- **Objective a**
Translate this sentence from the knitting thread into Spanish: "I love knitting and doing puzzles, but I never thought they could be combined!"
◆ ◆ ◆ ◆
That was me that posted pics of the beginning of my afghan. I'm nowhere near being done yet, lol. I had to put it aside to work on some items for a fund raiser. That is done, so now I can get back to the puzzle.


----------



## BBatten17 (Dec 15, 2012)

oannejay said:


> I wish some smart knitter would post the site. I went to ravelry, but my searches of jigsaw puzzle afghan or Megan MME, Puzzle pieces came up empty. I would love to see the other attempts at this. Do you use your own colors?


Here's a link to purchase the pattern on Ravelry 

http://www.ravelry.com/patterns/library/puzzle-pieces-4


----------



## jeannietta (Mar 14, 2011)

What a fantastic creation. I love knitting and doing puzzles, but I never thought they could be combined!


----------



## rlmayknit (Mar 14, 2011)

That is so clever. Very nice. rlmayknit


----------



## grammacat (Nov 30, 2011)

This pattern is made with fingering yarn. The pattern by Melissa Leapman is called Puzzle Play and is made with worsted weight yarn and that is the pattern in the Stashbusters book.


BBatten17 said:


> Here's a link to purchase the pattern on Ravelry
> 
> http://www.ravelry.com/patterns/library/puzzle-pieces-4


----------



## jojoscat (Feb 28, 2012)

This is so BEAUTIFUL!!!!!!!!!!! I'm jealous!!!!!!!!!!


----------



## mzmom1 (Mar 4, 2011)
◆ ◆ ◆ ◆
- **Objective b**
Give the part of the listing that runs from its first line through the line containing "sunnybunny - View" as a JSON list of strings, one string per line, with blank lines left out.

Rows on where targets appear
◆ ◆ ◆ ◆
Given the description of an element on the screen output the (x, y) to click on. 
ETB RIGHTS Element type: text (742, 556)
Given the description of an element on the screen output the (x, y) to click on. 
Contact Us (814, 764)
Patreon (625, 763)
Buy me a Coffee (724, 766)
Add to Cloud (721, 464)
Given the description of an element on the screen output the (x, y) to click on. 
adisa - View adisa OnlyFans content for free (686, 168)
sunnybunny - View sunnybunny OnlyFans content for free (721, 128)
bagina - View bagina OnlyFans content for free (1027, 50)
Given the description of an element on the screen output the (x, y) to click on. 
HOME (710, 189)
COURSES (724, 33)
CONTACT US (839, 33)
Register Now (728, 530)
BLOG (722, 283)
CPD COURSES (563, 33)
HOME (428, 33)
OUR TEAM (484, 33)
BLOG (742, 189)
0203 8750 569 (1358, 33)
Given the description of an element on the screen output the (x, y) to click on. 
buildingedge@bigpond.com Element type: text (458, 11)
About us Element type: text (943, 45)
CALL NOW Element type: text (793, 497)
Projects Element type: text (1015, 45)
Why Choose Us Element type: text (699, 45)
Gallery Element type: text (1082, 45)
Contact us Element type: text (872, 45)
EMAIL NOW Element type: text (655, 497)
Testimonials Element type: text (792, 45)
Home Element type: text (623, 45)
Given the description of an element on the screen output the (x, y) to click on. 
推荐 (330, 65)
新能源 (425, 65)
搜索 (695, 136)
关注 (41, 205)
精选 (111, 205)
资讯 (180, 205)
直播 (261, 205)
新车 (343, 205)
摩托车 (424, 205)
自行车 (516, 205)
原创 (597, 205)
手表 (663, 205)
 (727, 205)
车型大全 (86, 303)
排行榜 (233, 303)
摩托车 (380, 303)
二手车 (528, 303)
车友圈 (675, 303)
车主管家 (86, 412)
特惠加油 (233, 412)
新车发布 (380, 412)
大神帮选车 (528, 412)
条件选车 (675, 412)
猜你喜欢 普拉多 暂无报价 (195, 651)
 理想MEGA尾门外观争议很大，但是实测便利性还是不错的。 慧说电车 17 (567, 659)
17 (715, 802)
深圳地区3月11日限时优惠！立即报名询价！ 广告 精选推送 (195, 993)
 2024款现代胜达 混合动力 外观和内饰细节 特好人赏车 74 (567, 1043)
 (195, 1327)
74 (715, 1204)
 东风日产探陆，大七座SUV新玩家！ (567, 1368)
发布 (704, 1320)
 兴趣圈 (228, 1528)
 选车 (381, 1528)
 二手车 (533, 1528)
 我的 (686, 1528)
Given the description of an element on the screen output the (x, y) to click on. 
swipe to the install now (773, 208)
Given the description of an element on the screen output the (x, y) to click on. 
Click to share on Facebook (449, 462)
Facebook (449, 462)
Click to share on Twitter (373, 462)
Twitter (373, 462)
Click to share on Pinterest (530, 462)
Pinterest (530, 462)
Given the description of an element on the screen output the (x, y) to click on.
◆ ◆ ◆ ◆
- **Expected answer a**
¡Me encanta tejer y armar rompecabezas, pero nunca pensé que se pudieran combinar!

- **Expected answer b**
[
  "Given the description of an element on the screen output the (x, y) to click on. ",
  "ETB RIGHTS Element type: text (742, 556)",
  "Given the description of an element on the screen output the (x, y) to click on. ",
  "Contact Us (814, 764)",
  "Patreon (625, 763)",
  "Buy me a Coffee (724, 766)",
  "Add to Cloud (721, 464)",
  "Given the description of an element on the screen output the (x, y) to click on. ",
  "adisa - View adisa OnlyFans content for free (686, 168)",
  "sunnybunny - View sunnybunny OnlyFans content for free (721, 128)"
]